[[ Input data, beginning ]]

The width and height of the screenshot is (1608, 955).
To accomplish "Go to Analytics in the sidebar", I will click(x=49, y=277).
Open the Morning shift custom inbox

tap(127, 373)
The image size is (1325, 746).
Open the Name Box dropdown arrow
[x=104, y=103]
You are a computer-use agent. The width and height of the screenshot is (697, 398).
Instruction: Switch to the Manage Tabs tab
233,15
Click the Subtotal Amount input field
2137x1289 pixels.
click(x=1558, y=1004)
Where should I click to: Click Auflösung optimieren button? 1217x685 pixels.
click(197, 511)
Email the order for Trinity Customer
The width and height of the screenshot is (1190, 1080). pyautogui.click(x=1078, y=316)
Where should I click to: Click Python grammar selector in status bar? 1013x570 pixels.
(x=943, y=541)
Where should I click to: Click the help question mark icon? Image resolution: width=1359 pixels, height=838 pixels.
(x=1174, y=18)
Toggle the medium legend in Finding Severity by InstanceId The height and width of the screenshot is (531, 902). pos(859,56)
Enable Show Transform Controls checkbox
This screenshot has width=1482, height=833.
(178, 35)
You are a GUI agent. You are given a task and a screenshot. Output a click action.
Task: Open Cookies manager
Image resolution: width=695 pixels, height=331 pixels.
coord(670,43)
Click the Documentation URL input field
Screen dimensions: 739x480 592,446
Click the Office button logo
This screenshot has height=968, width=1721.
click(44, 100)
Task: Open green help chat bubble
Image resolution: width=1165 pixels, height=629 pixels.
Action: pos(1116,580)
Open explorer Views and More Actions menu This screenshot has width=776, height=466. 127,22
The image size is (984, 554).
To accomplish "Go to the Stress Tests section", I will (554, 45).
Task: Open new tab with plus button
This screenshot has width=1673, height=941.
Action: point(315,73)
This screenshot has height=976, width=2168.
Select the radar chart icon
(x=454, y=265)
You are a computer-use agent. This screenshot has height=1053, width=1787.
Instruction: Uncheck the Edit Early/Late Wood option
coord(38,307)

[[ Input data, end ]]

• _Task objective_:
Reproduce each entry from the records above, character for character.

• _Answer below_:
The width and height of the screenshot is (1608, 955).
To accomplish "Go to Analytics in the sidebar", I will click(x=49, y=277).
Open the Morning shift custom inbox

tap(127, 373)
The image size is (1325, 746).
Open the Name Box dropdown arrow
[x=104, y=103]
You are a computer-use agent. The width and height of the screenshot is (697, 398).
Instruction: Switch to the Manage Tabs tab
233,15
Click the Subtotal Amount input field
2137x1289 pixels.
click(x=1558, y=1004)
Where should I click to: Click Auflösung optimieren button? 1217x685 pixels.
click(197, 511)
Email the order for Trinity Customer
The width and height of the screenshot is (1190, 1080). pyautogui.click(x=1078, y=316)
Where should I click to: Click Python grammar selector in status bar? 1013x570 pixels.
(x=943, y=541)
Where should I click to: Click the help question mark icon? Image resolution: width=1359 pixels, height=838 pixels.
(x=1174, y=18)
Toggle the medium legend in Finding Severity by InstanceId The height and width of the screenshot is (531, 902). pos(859,56)
Enable Show Transform Controls checkbox
This screenshot has width=1482, height=833.
(178, 35)
You are a GUI agent. You are given a task and a screenshot. Output a click action.
Task: Open Cookies manager
Image resolution: width=695 pixels, height=331 pixels.
coord(670,43)
Click the Documentation URL input field
Screen dimensions: 739x480 592,446
Click the Office button logo
This screenshot has height=968, width=1721.
click(44, 100)
Task: Open green help chat bubble
Image resolution: width=1165 pixels, height=629 pixels.
Action: pos(1116,580)
Open explorer Views and More Actions menu This screenshot has width=776, height=466. 127,22
The image size is (984, 554).
To accomplish "Go to the Stress Tests section", I will (554, 45).
Task: Open new tab with plus button
This screenshot has width=1673, height=941.
Action: point(315,73)
This screenshot has height=976, width=2168.
Select the radar chart icon
(x=454, y=265)
You are a computer-use agent. This screenshot has height=1053, width=1787.
Instruction: Uncheck the Edit Early/Late Wood option
coord(38,307)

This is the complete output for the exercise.